Supplied material:

>>>>

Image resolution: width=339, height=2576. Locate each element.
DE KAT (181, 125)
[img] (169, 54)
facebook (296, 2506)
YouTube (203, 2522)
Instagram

<<<<

Exercise instructions: Copy out every record again, letter for letter.

Task solution:
Image resolution: width=339, height=2576. Locate each element.
DE KAT (181, 125)
[img] (169, 54)
facebook (296, 2506)
YouTube (203, 2522)
Instagram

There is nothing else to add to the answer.